I assume that a stream will generally need to flow thru several pieces of hardware devoted to moving and switching streams. This is the general networking discipline. I will refer to hardware that switches as ‘nodes’ much like those in macroscopic networks. I suspect that nodes and nexi have jobs sufficiently different that different hardware designs are required. I assume that routing is done by software. Stream concatenation seems necessary at the application level. Concatenation leads to awkward inefficient streams. Perhaps hardware counters can find awkward streams which can then be improved by software, much as garbage collection improves storage efficiency.

RAM

It would be foolish to entirely banish RAM. I don’t know how. To represent a variable permutation of 256 elements, as in the RC4 algorithm, RAM is clearly the answer. RAM is not only conventional, but sometimes truly convenient. I don’t know how often cache logic is strategic. Some of the microcoded mainframes from IBM held their microcode in an associative cache memory since the entire microcode had grown enormously.
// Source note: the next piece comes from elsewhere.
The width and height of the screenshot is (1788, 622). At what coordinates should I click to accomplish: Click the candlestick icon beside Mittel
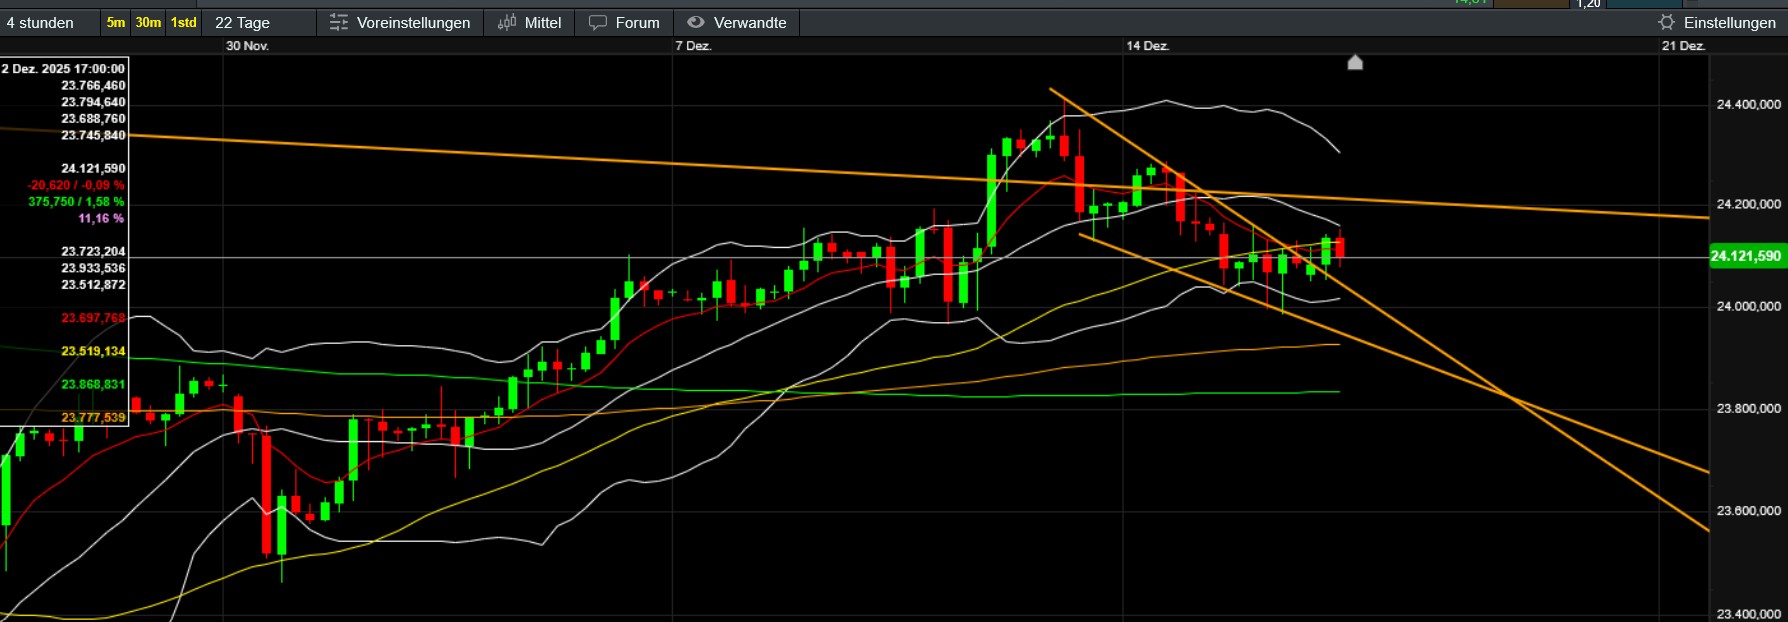pyautogui.click(x=507, y=22)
This was presumably a strategic decision and not merely something to preserve legacy microcode, of which there was little. The plan of this page is merely to remove RAM from the center of the design.

Protection

I presume that protection is required for broad applications. This means that access to (influence over) nexi and streams is limited to those nexi that receive explicit authority to access them. Perhaps such authority is transmitted thru dedicated streams, or alternatively demarkated portions of the content of normal streams. Joule might be described as passing, access to streams, in streams. This is a difficult issue for hardware design.

Power

This is partly related to the above. It was recently forcefully brought to my attention that the cost of power is enormous when you monetize the inconvenience of finite battery lifetime. It is easy to find cases where the cost of supplying power to a transistor is many time the cost of buying it. This warrants much more vigorous power management than has been seen in consumer electronics, mainly the lap-top and cell-phone. I want a design where the number of transistors powered at once seldom exceeds 2%. I studied implementing RC4 recently and decided that 104 custom transistors might do the job as fast as a 109 transistor general CPU.

Bates describes the same dilemma.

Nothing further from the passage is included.